Figure 5: Association between RUNX1 and AXIN1 in ER⁺ breast cancer tumours.

(a) Correlation between the RUNX1 inhibitory index and AXIN1 mRNA in the breast cancer patient cohort of TCGA (ref. 20). The RUNX1 inhibitory index was calculated for each tumour as described in the ‘Methods’ section and the correlation with AXIN1 mRNA (UCSC isoform uc002cgp.1) was calculated. Bars represent the Pearson linear correlations (r) and P values were determined based on r and the sample size N. (b) Breast cancer tumour microarray TMA-1007 from Protein Biotechnologies, Inc. was immunostained for RUNX1 and AXIN1. The ER⁺ invasive ductal carcinomas were designated as positive or negative for RUNX1 and AXIN1. Data represent the odds ratio and the 95% confidence intervals for the association between AXIN1 status and RUNX1 status in tumours expressing ERα at either low (ER^low) or high levels (ER^high). Association between the RUNX1 status and AXIN1 status was tested using the Pearson chi-square test for the 2 × 2 table, for ER^low and ER^high tumours separately.

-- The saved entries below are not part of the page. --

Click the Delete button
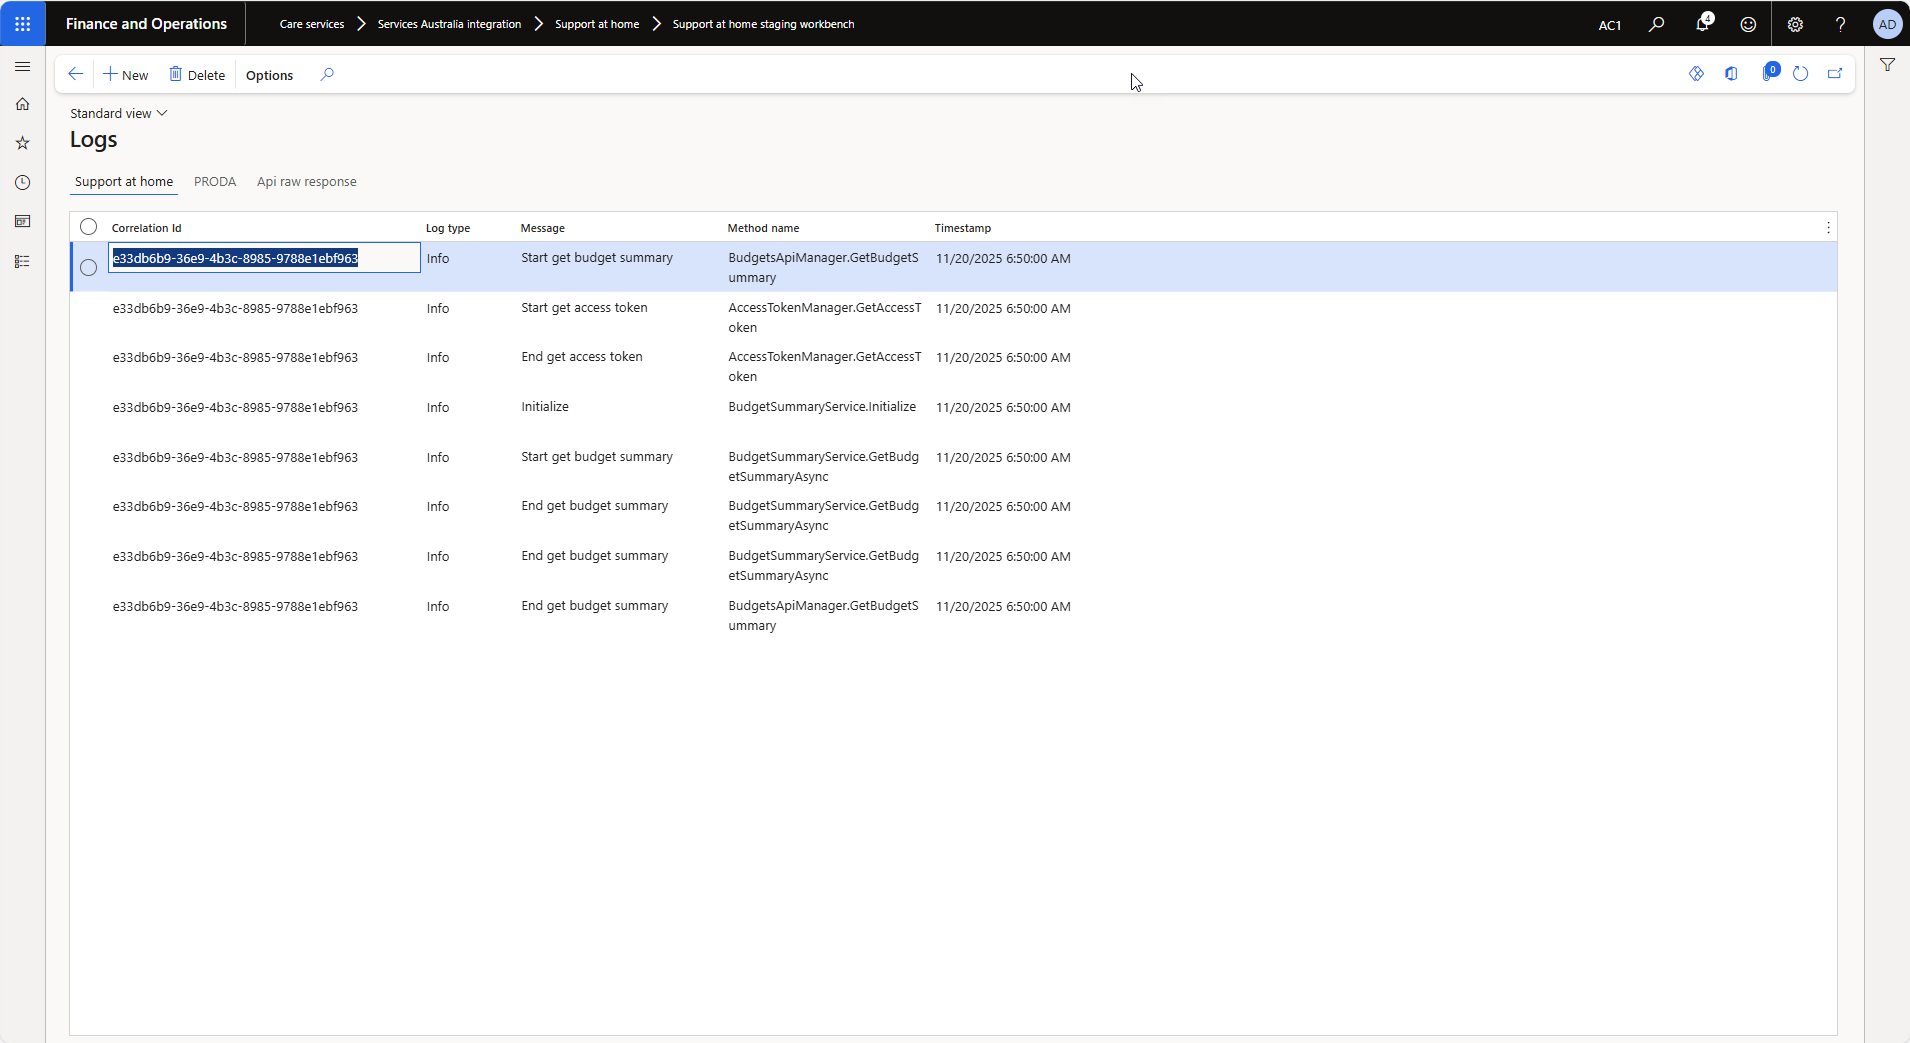This screenshot has height=1043, width=1910. 197,75
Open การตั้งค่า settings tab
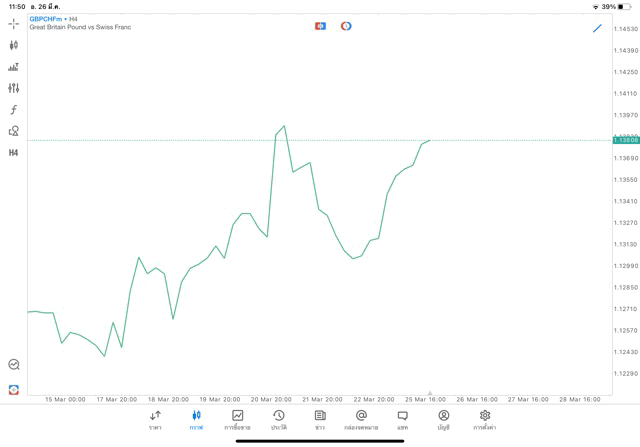Viewport: 640px width, 447px height. 485,419

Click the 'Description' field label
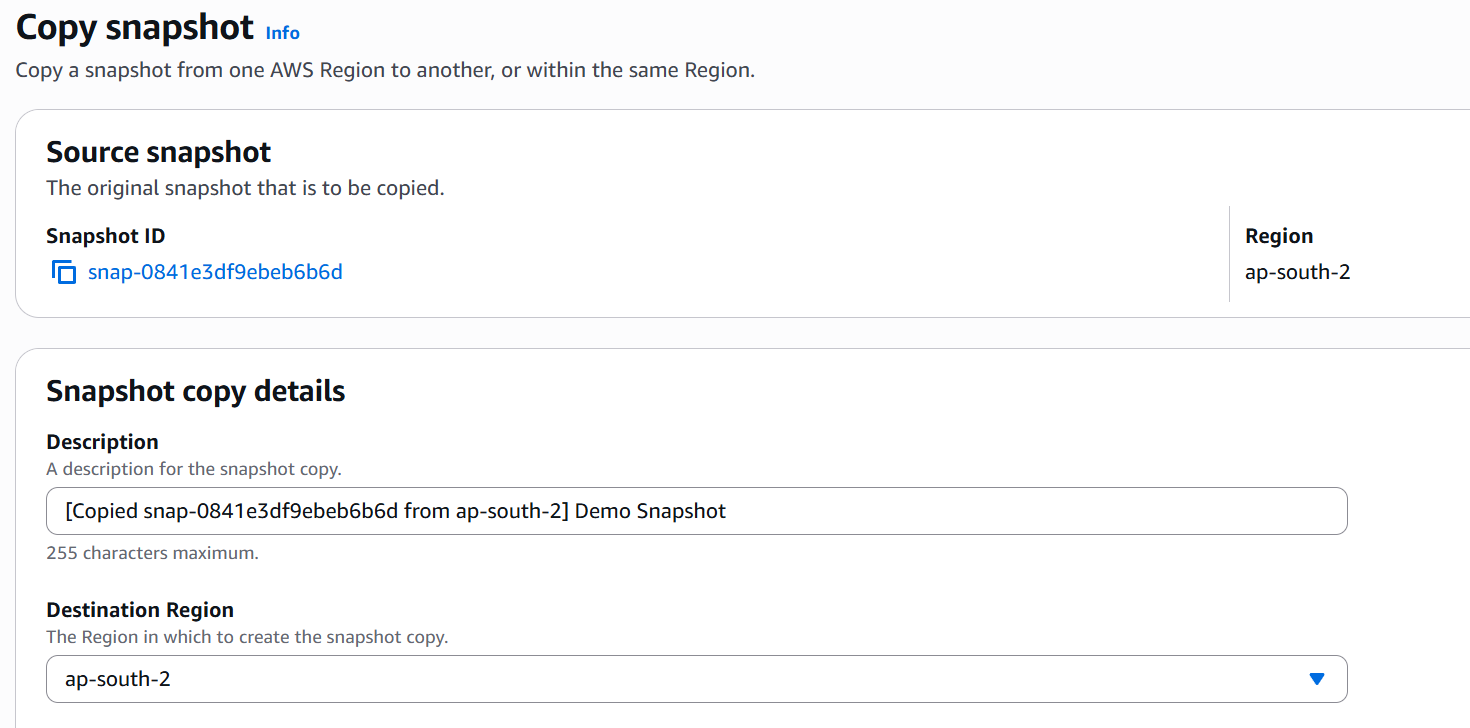[102, 442]
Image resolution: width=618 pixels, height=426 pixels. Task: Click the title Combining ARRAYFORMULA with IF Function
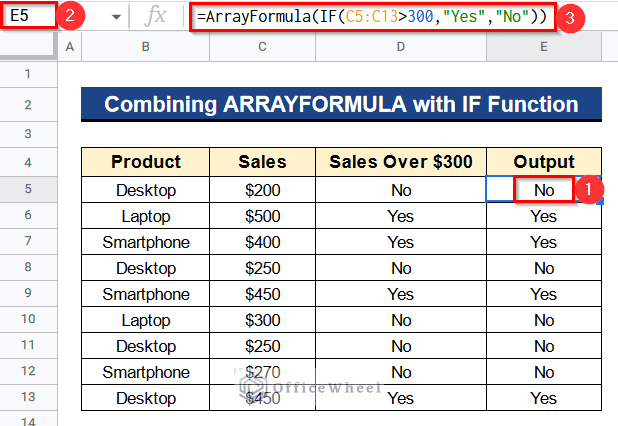[341, 104]
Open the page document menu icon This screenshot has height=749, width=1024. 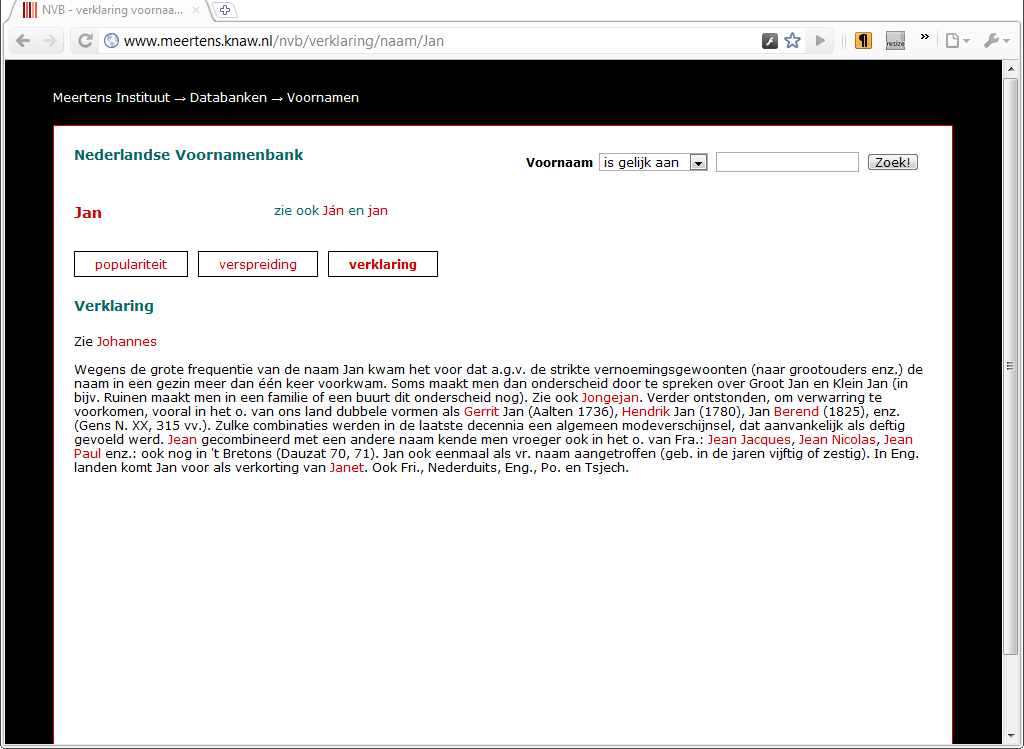pos(953,40)
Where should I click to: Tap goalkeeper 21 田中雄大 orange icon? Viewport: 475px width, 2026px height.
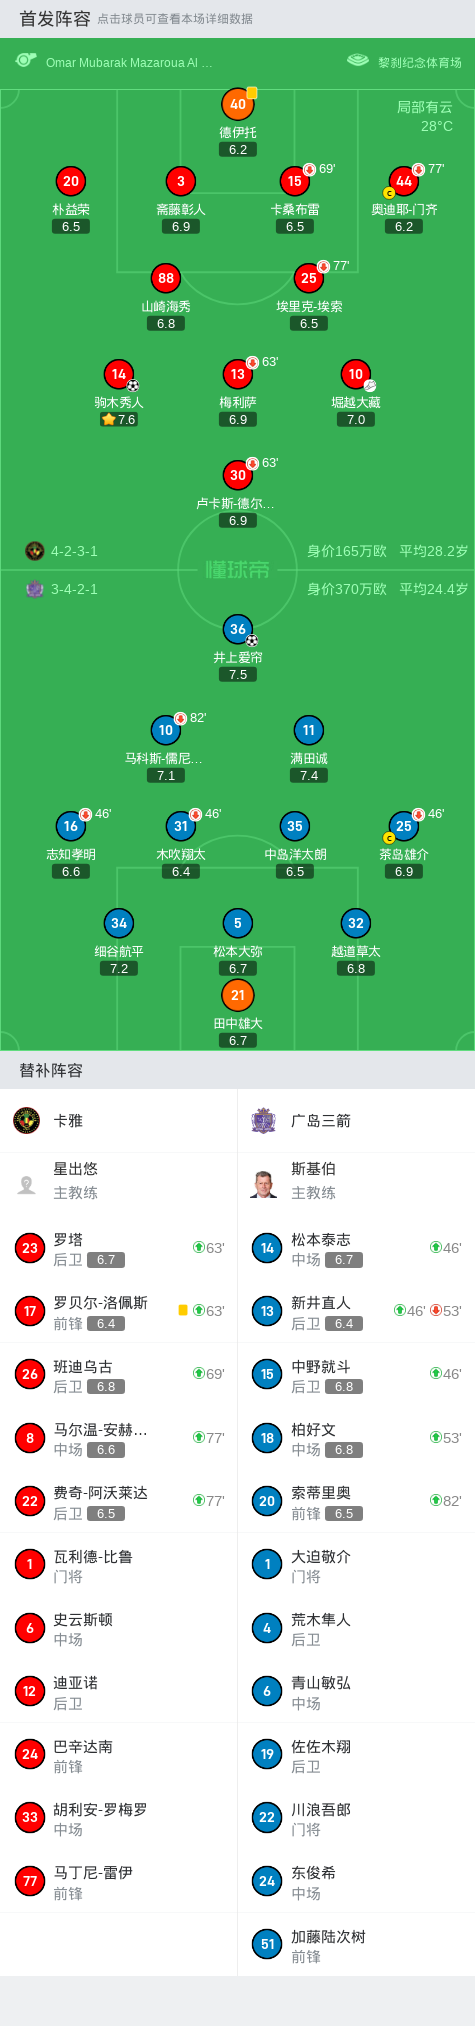point(238,995)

Odds ratios for the ER^low and ER^high tumours were compared using the Breslow–Day test for homogeneity of odds ratios. (c) RUNX1 and AXIN1 immunohistochemical staining of two ER^high tumours from the TMA illustrating the association between RUNX1 and AXIN1 expression (Magnification × 20; scale bar, 50 μm; insets show the 1.1 mm cores in their entirety).